November 2, 2018
Manhandled – US, 1924
The title of Allan Dwan’s 1924 film Manhandled has a double meaning. The literal definition is handled roughly by dragging or pushing, and we get a good sense of this in the film’s opening scene. I believe, however, that word is intended to conjure up a different image, one that would have been easily understood even back in the supposedly simpler days of the 1920s, that of a woman handled roughly by men who think that wealth and power give them such privileges. It is a sentiment that unfortunately still exists in many countries today.
The title also of course suggests a drama, for what comedic moments could one honestly expect from a movie with such a scenario as its central plot? It came as a pleasant surprise then that Dwan devotes much of the first quarter of the film to making his audience laugh. These moments document the daily struggles that a young lady named Tessie McGuire (Gloria Swanson) endures during her commute home, and the results are side-splittingly amusing. We witness the pushing, the shoving, and the jostling that riders must put up with, yet we see them through the lens of a slapstick comedy. Hats get stepped on, belongings get dropped, and for some time, Tessie finds herself stuck between two men’s armpits. Oh, the indignity. However, my favorite part of the scene is a clever bit in which Tessie gets her arms stuck in the other men’s arms, and because of the two men’s height, finds herself levitating between them. It’s an excellent bit, and it reinforces my view of her as a comic wonder.

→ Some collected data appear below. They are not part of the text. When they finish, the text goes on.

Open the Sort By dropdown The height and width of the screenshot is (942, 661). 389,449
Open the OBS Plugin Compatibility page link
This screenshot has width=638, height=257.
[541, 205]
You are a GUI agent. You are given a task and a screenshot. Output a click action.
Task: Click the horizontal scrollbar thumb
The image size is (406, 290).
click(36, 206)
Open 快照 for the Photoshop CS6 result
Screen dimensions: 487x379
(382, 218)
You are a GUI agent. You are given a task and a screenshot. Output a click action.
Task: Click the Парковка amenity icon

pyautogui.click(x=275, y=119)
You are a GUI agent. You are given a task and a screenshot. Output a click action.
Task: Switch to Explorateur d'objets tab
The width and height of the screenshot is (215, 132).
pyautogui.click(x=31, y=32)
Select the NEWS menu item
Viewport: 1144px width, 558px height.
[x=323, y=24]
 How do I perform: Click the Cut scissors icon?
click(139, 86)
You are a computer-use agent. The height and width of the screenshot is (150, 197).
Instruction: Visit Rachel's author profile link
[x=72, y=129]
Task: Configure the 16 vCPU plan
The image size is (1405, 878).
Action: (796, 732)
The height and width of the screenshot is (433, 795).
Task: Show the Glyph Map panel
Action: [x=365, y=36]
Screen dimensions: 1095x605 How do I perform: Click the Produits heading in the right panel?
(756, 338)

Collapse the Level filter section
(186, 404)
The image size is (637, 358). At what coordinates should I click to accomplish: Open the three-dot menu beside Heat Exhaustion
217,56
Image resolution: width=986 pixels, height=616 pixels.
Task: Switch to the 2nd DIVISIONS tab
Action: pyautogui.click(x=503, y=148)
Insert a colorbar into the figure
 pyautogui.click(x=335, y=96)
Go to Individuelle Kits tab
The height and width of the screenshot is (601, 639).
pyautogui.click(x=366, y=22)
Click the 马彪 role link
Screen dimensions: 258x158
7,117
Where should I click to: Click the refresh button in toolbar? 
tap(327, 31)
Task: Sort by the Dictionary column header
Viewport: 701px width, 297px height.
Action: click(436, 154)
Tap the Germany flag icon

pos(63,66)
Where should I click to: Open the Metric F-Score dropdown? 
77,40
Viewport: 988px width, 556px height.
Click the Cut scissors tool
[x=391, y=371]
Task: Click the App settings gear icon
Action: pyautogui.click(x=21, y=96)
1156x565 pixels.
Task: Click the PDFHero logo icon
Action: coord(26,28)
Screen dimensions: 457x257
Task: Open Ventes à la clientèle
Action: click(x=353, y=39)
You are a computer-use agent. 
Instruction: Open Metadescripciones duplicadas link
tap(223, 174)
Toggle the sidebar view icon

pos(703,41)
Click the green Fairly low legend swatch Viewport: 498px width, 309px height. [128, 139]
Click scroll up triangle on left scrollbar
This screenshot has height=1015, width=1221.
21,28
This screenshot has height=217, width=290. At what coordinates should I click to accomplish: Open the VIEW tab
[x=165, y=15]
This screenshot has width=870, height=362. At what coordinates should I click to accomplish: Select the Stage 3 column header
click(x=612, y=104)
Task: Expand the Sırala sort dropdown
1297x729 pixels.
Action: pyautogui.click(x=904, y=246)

For here, though, the film turns somewhat dark. We get a sense of Tessie’s longing for an escape from the daily drudgeries of the department store she works at. To make matters worse, her boyfriend, Jimmy Hogan, a mechanic by day and taxi driver by night, is so busy that he can’t find time to take her dancing. In one of the film’s best moments, Tessie grabs a ukulele, yet can’t summon the joy to play it. She just sits there, her face swelling with disappointment and despair. All Jimmy can do is promise to take her to the movies the following night. Additional frustrations, though, lead Tessie to accept an invitation to a party fully of upper-class playboys, the last place that a decent woman like her should be.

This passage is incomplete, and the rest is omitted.